3. Parents hand over the keys and let the teen drive on public roads without practicing basic skills in a deserted parking lot first. New drivers need to learn basic vehicle handling skills before they’re ready to interact with other traffic.
Under no circumstances, allow a new driver to drive home from the licensing office after getting their first level license. They don’t have the skills and in their excitement, they won’t be concentrating on the road either. I read about one mom who did this and then complained when other drivers became impatient and honked at them. Duh!
Keep in mind that allowing teen drivers to rush into situations they aren’t prepared for could endanger you both or scare them so much they become overly nervous drivers. Let your teen driver progress and build confidence gradually. Sometimes that means saying ‘no’.
4. They don’t schedule their driving practice. We’re all busy and if it’s not on the schedule, something else will always pop up.

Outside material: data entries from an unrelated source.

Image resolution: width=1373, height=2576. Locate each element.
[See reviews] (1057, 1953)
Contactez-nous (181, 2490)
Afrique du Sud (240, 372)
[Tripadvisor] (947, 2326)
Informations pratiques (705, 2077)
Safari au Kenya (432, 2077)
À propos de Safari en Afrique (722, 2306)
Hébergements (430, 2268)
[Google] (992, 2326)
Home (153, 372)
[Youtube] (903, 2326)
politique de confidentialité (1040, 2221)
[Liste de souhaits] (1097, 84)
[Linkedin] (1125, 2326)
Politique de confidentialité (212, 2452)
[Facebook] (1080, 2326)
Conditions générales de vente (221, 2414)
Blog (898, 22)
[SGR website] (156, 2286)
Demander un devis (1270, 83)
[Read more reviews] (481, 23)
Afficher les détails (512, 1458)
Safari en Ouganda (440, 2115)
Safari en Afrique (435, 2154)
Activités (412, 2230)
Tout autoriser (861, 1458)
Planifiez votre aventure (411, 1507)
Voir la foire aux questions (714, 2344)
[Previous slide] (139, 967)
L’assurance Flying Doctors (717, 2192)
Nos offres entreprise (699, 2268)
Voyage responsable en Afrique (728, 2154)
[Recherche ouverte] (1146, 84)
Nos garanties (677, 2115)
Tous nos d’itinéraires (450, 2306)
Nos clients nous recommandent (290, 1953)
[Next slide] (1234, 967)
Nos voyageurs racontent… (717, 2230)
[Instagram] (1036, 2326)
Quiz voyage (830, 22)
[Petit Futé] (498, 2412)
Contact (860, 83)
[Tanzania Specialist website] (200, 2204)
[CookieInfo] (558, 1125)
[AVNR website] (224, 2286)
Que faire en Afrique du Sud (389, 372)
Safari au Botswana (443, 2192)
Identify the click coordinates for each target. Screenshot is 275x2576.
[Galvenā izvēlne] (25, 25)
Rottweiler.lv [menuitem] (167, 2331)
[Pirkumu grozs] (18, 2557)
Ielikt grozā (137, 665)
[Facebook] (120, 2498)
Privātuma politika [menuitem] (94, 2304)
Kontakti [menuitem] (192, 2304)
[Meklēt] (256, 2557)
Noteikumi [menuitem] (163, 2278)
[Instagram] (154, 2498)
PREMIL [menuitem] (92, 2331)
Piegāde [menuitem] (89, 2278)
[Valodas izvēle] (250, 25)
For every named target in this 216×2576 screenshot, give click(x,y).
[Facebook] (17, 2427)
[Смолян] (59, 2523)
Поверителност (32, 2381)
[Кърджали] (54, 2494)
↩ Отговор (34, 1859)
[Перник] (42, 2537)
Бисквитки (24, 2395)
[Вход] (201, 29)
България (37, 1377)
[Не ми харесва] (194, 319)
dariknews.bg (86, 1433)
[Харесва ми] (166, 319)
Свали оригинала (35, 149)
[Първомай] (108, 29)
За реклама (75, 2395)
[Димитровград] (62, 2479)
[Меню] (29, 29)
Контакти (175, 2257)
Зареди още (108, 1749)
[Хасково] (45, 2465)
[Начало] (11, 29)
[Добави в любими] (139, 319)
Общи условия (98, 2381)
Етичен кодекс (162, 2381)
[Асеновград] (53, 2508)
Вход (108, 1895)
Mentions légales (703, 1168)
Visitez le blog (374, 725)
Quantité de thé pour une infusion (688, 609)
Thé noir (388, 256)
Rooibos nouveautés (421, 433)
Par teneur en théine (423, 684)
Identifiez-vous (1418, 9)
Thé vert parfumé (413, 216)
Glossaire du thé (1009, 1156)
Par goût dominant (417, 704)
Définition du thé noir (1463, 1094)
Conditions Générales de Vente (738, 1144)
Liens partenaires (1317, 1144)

Be flexible but try to stick to your schedule as much as possible. Teens need 70 to 100 hours of driving practice in the first year. (That’s about 2 hours per week.) It’s hard to find the time (I speak from experience) but really critical to helping them develop the survival skills they need.
Note : At least 10 hours of that driving practice should be at night.
5. Have them practice at night, and in different weather conditions too. A lot of parents concentrate the driving lessons during the long, sunny days of summer. That’s great but don’t forget to extend the lessons to cover driving in all conditions including rain, snow, high winds, etc.
6. After the first few lessons, parents ride along but stop coaching. Maintaining that 360-degree awareness around the vehicle is one of the toughest skills new drivers have to learn. Parent-coaches must continue to watch and coach until the new driver is capable of safely driving on their own – even though they think they can.